Les pays émergents sont traditionnellement vus comme des producteurs de matières premières. La hausse des cours est-elle une aubaine ?

C’est autant une aubaine qu’un sujet d’inquiétude, car les émergents sont exportateurs et importateurs de matières premières. Certes, la Chine occupe une position dominante sur le marché mondial des terres rares, mais elle est une grande importatrice de pétrole. Certains pays encore classés comme émergents, comme la Corée et Taïwan, importent presque tout. Néanmoins, il est vrai que d’autres profitent de la hausse des cours et de l’exclusion de la Russie des échanges mondiaux. C’est notamment le cas du Brésil, qui produit des terres rares, du pétrole, des matières premières agricoles… Si l’on prend les émergents d’un point de vue agrégé, la hausse des matières premières a sans doute un impact légèrement négatif, notamment à cause du poids de la Chine et de l’Inde dans les indices actions.

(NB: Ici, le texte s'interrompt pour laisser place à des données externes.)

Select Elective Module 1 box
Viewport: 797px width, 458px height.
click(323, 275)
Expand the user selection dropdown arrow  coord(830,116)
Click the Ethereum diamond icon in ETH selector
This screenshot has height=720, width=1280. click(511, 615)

Cette vision agrégée n’est donc plus forcément adaptée à la réalité économique ?
Les facteurs de croissance d’une grande partie des émergents ne sont plus ceux d’il y a 20 ou 30 ans, comme le fait de bénéficier d’une main-d’œuvre importante mais peu qualifiée et à faible productivité, ou d’une population jeune. Cette définition ne saurait ainsi s’appliquer à la Corée ou à Taïwan, qui se sont imposés comme leaders sur des secteurs technologiques précis. De même, les émergents ne seront pas tous affectés de la même manière par la hausse des taux américains. Certains sont bien armés pour y résister car ont un équilibre budgétaire solide et ont su se doter d’une régulation efficace et de services financiers dans leur propre monnaie. Autant de facteurs qui justifient une approche de l’investissement au travers d’ETF mono-pays.

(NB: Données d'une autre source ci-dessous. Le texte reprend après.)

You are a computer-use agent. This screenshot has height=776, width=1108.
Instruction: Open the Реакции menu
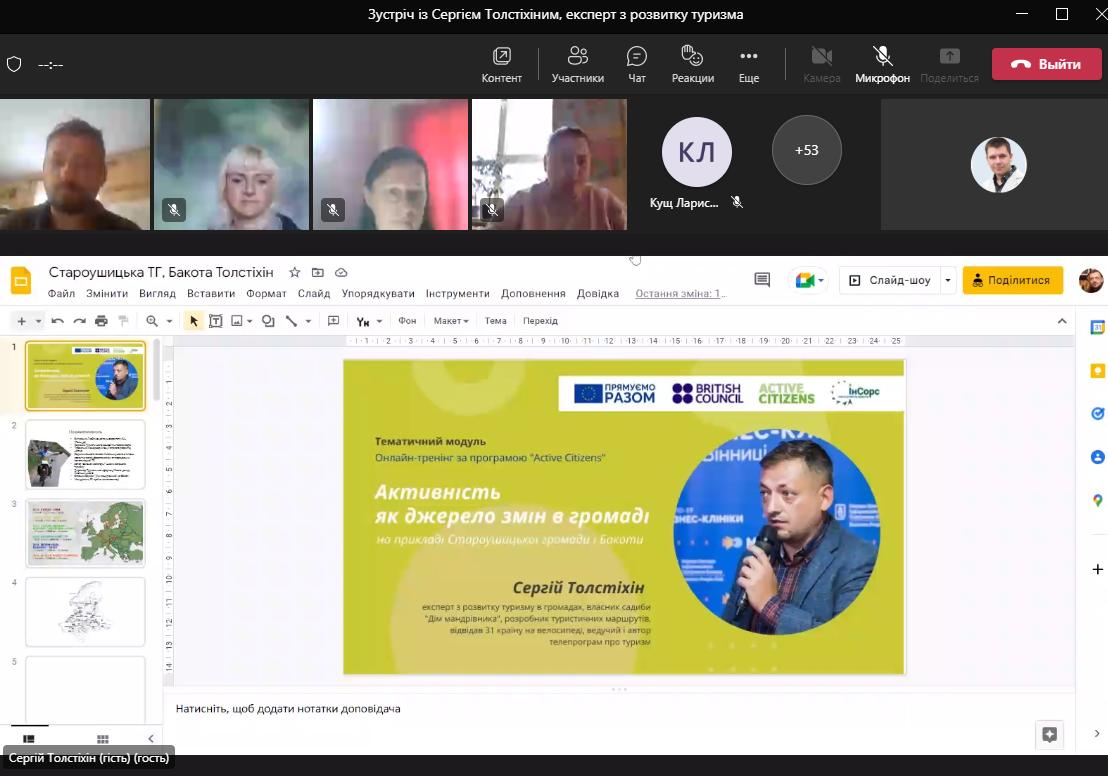click(x=692, y=64)
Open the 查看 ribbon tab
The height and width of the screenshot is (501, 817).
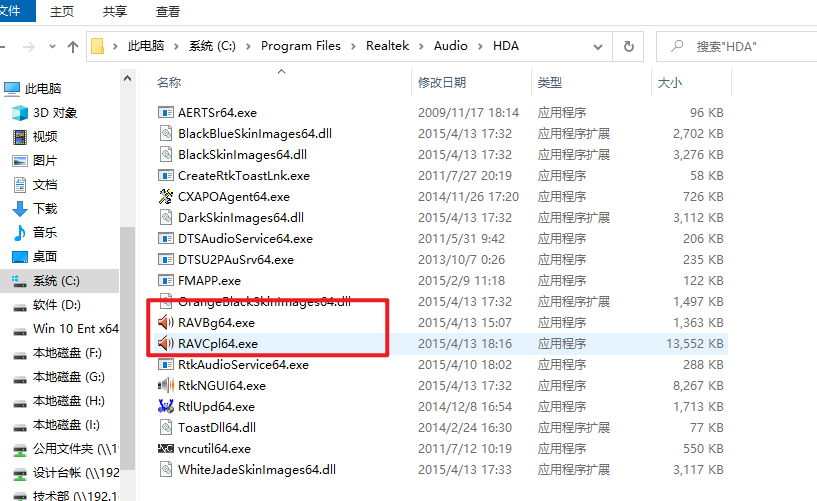click(167, 11)
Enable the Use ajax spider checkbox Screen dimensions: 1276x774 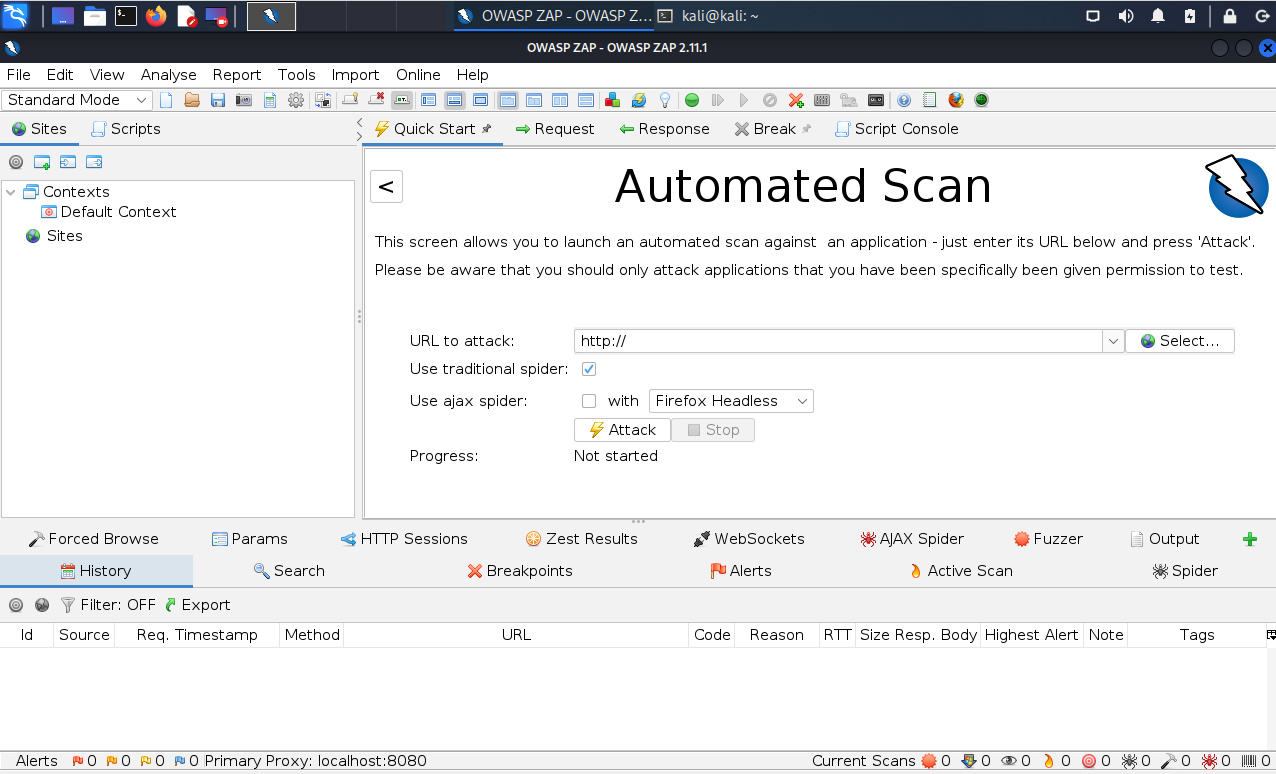(x=589, y=401)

Quels pays émergents choisir aujourd’hui pour limiter son exposition au risque ?
Cela dépend de la typologie de risque que l’investisseur est prêt à prendre. Au Brésil, par exemple, il existe un faible risque politique à cause des élections à venir, mais le pays bénéficie des prix élevés des matières premières. La Chine est actuellement freinée par la politique du « zéro Covid » en vigueur. Cependant, le pays pourrait présenter un potentiel de rendement intéressant, car le marché a perdu 50 % de sa valeur, ce qui n’était pas arrivé depuis la crise financière mondiale, et se négocie à des niveaux historiquement bas en termes de ratio cours/bénéfices. On sait qu’elle deviendra la première économie mondiale d’ici 10 ans ou même moins, avec une nette avance dans la technologie. Avec des niveaux de PER autour de 10, cela peut être un bon moment pour y investir à long terme. Taïwan, avec sa position dominante sur les puces électroniques et 10 % des compagnies maritimes mondiales, constitue également un investissement intéressant, mais avec un risque politique élevé.
Les places boursières des émergents se sont beaucoup structurées ces dernières années : l’investissement via des ETF est-il toujours une solution adéquate ?

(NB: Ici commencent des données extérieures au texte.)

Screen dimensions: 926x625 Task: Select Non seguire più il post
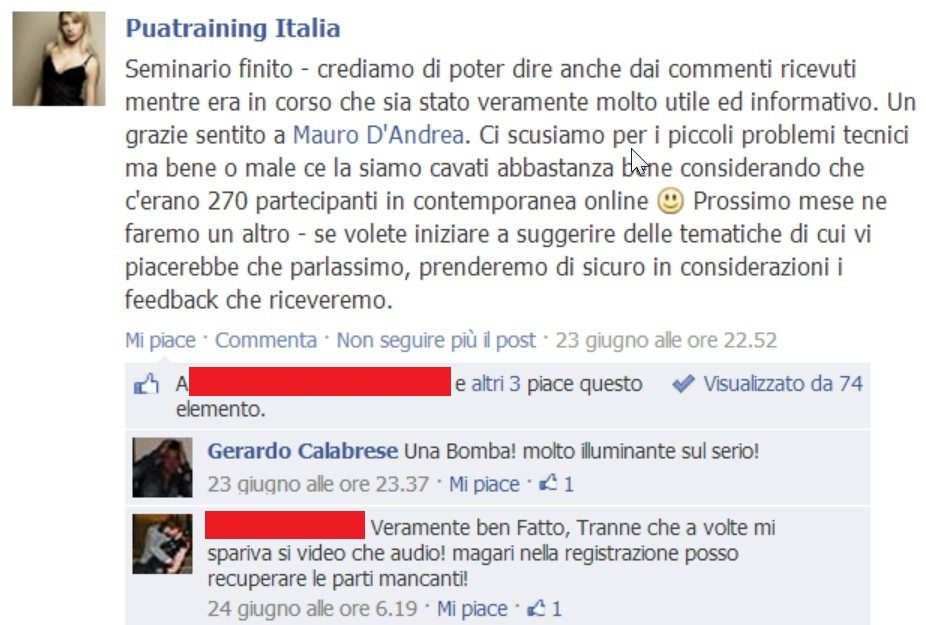436,340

Pour avoir une exposition globale à un marché émergent sans allouer trop d’argent et de temps en recherche sur les valeurs, les ETF demeurent une très bonne solution. Détenir un indice agrégé sur les pays émergents n’est pas forcément une mauvaise stratégie. En revanche, il est utile d’ajuster cette exposition en fonction des objectifs d’investissement et du budget de risque, en y adjoignant des ETF ciblés sur des émergents spécifiques. Certains pourront apporter une bonne protection contre la hausse des taux américains, d’autres une exposition positive à la hausse des matières premières, certains conféreront au portefeuille un biais plus technologique. Historiquement, les émergents étaient achetés pour leur potentiel de croissance et leur décorrélation avec les pays développés, qui n’est plus effective à l’heure actuelle. En revanche, les émergents contribuent toujours à hauteur de 60 % à la croissance mondiale et apportent de la diversification grâce à une sélection plus fine d’indices pays.